How to Build Wealth Without the Headaches & the Truth About Rental Properties
“Hey Mr. Dexheimer, our basement is flooded. Can you come by to check it out?”
So, of course, I drive into Minneapolis to see what is going on with the basement. The odd part is that it hadn’t rained in weeks, and besides that, the basement had never previously flooded. I walk in, go into the basement, and see about 3 inches of standing water. As I walk around, I see something floating around and begin to understand what may be going on. I yell upstairs, “Can you please flush the toilet.” As the toilet flushes, I see water rushing out of a cleanout pipe and into the basement. I am standing in poop water! The floating things are poop floating around – nasty!
These tenants have been allowing this to go for 2 weeks before calling me. I call some of my laborers, supply them with HazMat suits, masks, and gloves, and put them to work clearing out the water and feces from the basement.
It’s the dream - buy a few rental properties and create passive income for yourself and your family! You go out, buy a few houses or duplexes and you rent them either as a long-term or short-term rental. Then you figure out just how much work they can really be and how little income they actually make. You see, your responsibilities include finding the property, funding the deal, renovating the property, finding and dealing with the tenants, and even performing or hiring maintenance. Even with a property manager on board to help with your rentals, the bookkeeping, strategic decisions, and maintenance/repair costs are still in your court. You’re basically running a small business, which can be challenging if you’re working a full-time job. Then add on the trouble tenant that destroys your property, and you can see how that passive income is not really passive at all!

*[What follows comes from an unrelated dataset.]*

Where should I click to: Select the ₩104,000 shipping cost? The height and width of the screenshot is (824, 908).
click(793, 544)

The Case for Passive Real Estate Investments
On the flip side, there are fully passive investments in commercial real estate with professional investment companies. These are professionally managed and operated investments, so you don’t have to deal with any of the Tenants, Toilets, and Trash. If you’re a busy professional, making good money in your day to day, why add on more work and take more time from your family? Use that capital to create truly passive income, to do what you want, when you want, and with whom you want.
1. Minimal Time Required
Have you heard the phrase “set it and forget it”? In a syndication deal, you put money in, collect cash flow during the hold period, and receive profits upon the sale of the property.
You won’t be fixing toilets, screening tenants, or handling maintenance. The sponsor team and the property management team expertly attend to those things so you can sit back, enjoy the returns, and focus on living life.

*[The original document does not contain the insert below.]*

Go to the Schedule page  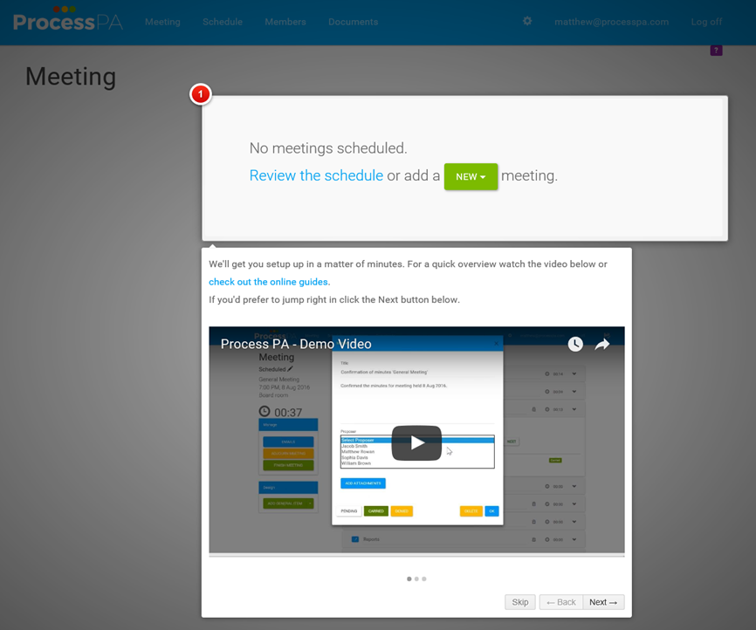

2. Opportunity for Diversification
It would be unreasonable for anyone to attempt to become an expert in every phase of the property investment process, and even more so when it comes to different markets.
By investing with experienced deal sponsors, you can easily diversify into various markets and asset classes while rest assured that the professionals are taking care of the business. This allows you to quickly and easily scale your portfolio while also mitigating risk.
3. Did You Say Tax Benefits?
Similar to personally owned rentals, you get pass-through tax benefits when investing in real estate syndications. You’ll be able to write off most of the quarterly payouts, which means you basically get tax-free passive income throughout the holding period. Score!
You will, however, likely owe taxes on the appreciation income you earn upon the sale of the property. (Always check with your own CPA on your personal situation.)
4. Limited Liability
When you invest passively through real estate syndications, your liability is limited to the amount of your investment. If you were to invest $50,000, your biggest risk would be losing that $50,000. You wouldn’t be on the hook for the entire value of the property, and none of your other assets would be at risk.
5. Positive Impact
With personal investments, you make a difference in two to four families’ lives, which is wonderful. But with real estate syndications, you have the chance to change the lives of hundreds of families and whole communities with just one deal.
Each syndication creates a cleaner, safer, and nicer place for people to live and impacts the community and the environment positively. And that’s something you just can’t gain from stocks and mutual funds.
Final Thoughts
If you’re on the fence between active and passive real estate investments, the experience you gain from owning small rentals is irreplaceable. However, personally owning rental properties is not a prerequisite to commercial real estate syndications.
Either way, investing in real estate is a great way to diversify your portfolio and mitigate risk. It gives you an opportunity to have a positive impact on the families who will live in your units, as well as a positive impact on the environment and community.